ECLI:NL:RBROT:2022:9373
Rechtbank Rotterdam
- Eerste aanleg - enkelvoudig
- Rechtspraak.nl
Herziening van bijstandsrecht en terugvordering door het college van burgemeester en wethouders van Vlaardingen
In deze uitspraak van de Rechtbank Rotterdam, gedateerd 3 november 2022, is het beroep van eiseres, een bijstandsontvangster uit Vlaardingen, gegrond verklaard. Eiseres had bezwaar gemaakt tegen besluiten van het college van burgemeester en wethouders van Vlaardingen, die haar recht op bijstand over de periode van 1 augustus 2021 tot en met 30 november 2021 hadden herzien en een terugvordering van € 879,52 hadden opgelegd. Daarnaast was haar een boete van € 219,88 opgelegd wegens het niet voldoen aan de inlichtingenplicht.

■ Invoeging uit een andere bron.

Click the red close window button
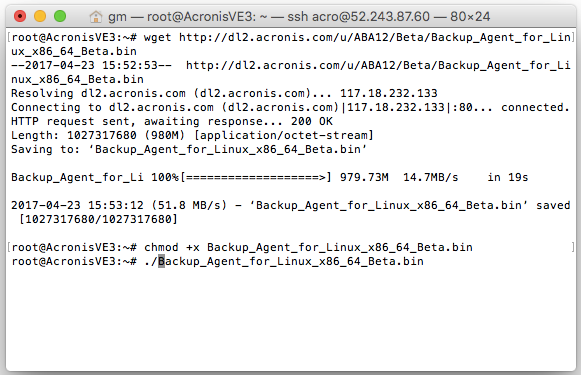pyautogui.click(x=20, y=16)
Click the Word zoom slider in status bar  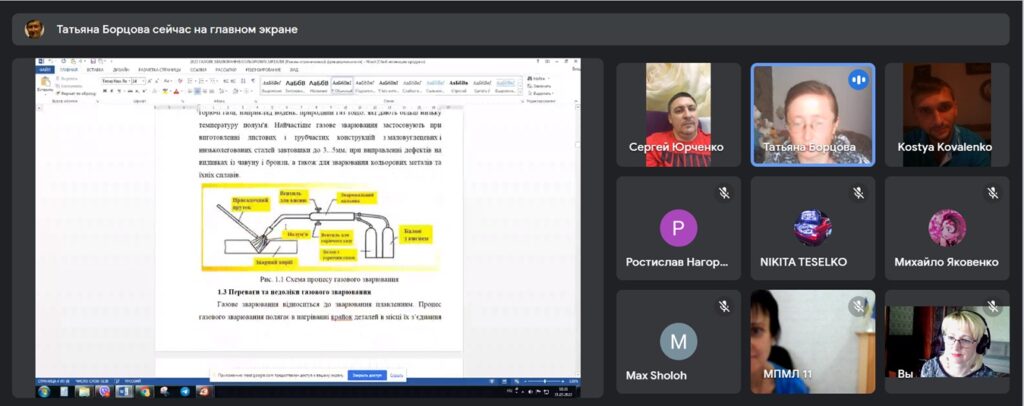click(x=545, y=381)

Het college had in een later besluit het terugvorderingsbedrag verlaagd naar € 769,52 en de boete naar € 192,38, maar eiseres bleef in beroep gaan.
De rechtbank heeft vastgesteld dat eiseres sinds 2 juni 2015 een bijstandsuitkering ontvangt en dat het college in november 2021 om haar bankafschriften had verzocht in het kader van een onderzoek naar de aanschaf van een auto. Uit deze bankafschriften bleek dat eiseres in de betreffende periode geld had ontvangen van haar zonen, wat door het college als inkomen werd aangemerkt. Eiseres voerde aan dat deze bedragen bedoeld waren voor boodschappen en dat zij haar inlichtingenplicht niet had geschonden.
De rechtbank oordeelde dat het college onvoldoende bewijs had geleverd dat de ontvangen bedragen als inkomen moesten worden aangemerkt. De rechtbank vernietigde de besluiten van het college, herstelde de eerdere besluiten en bepaalde dat eiseres recht had op vergoeding van het griffierecht en proceskosten. De rechtbank concludeerde dat de herziening van het recht op bijstand niet in stand kon blijven, waardoor ook de terugvordering en de boete niet gerechtvaardigd waren.